### Work to complete
Can you write out each of the items below word for word, with no changes?

___ Material provided

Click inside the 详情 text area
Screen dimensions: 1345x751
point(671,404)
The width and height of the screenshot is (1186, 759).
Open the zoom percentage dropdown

______

### Exercise solution
Click inside the 详情 text area
Screen dimensions: 1345x751
point(671,404)
The width and height of the screenshot is (1186, 759).
Open the zoom percentage dropdown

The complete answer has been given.